Re: [External] Re: [PATCH] mm:zswap: fix zswap entry reclamation failure in two scenarios

Nhat Pham <nphamcs@xxxxxxxxx> · Sat, 18 Nov 2023 13:43:52 -0500

On Fri, Nov 17, 2023 at 8:46 PM Zhongkun He
<hezhongkun.hzk@xxxxxxxxxxxxx> wrote:
>
> Hi Chris, thanks for your time.
>
> >
> > On Fri, Nov 17, 2023 at 1:56 AM Zhongkun He
> > <hezhongkun.hzk@xxxxxxxxxxxxx> wrote:
> > > Hi Chris, thanks for your feedback.  I have the same concerns,
> > > maybe we should just move the zswap_invalidate() out of batches,
> > > as Yosry mentioned above.
> >
> > As I replied in the previous email, I just want to understand the
> > other side effects of the change better.
> >
> > To me, this patching is actually freeing the memory that does not
> > require actual page IO write from zswap. Which means the memory is
> > from some kind of cache. It would be interesting if we can not
> > complicate the write back path further. Instead, we can drop those
> > memories from the different cache if needed. I assume those caches are
> > doing something useful in the common case. If not, we should have a
> > patch to remove these caches instead.  Not sure how big a mess it will
> > be to implement separate the write and drop caches.
> >
> > While you are here, I have some questions for you.
> >
> > Can you help me understand how much memory you can free from this
> > patch? For example, are we talking about a few pages or a few GB?
> >
> > Where does the freed memory come from?
> > If the memory comes from zswap entry struct. Due to the slab allocator
> > fragmentation. It would take a lot of zswap entries to have meaningful
> > memory reclaimed from the slab allocator.
> >
> > If the memory comes from the swap cached pages, that would be much
> > more meaningful. But that is not what this patch is doing, right?
> >
> > Chris
>
> It's my bad for putting two cases together. The memory released in both
> cases comes from zswap entry struct and zswap compressed page.

▶ **Provided material**:
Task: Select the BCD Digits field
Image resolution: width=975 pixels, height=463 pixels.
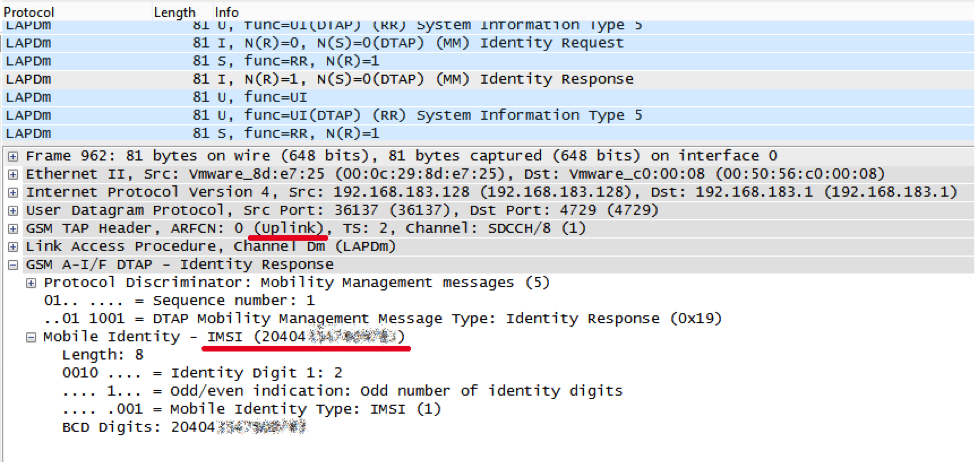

▶ **Requirements**: In the zswap patch discussion, where does the memory released in both cases come from?

▶ **Final answer**: The zswap entry struct and the zswap compressed page.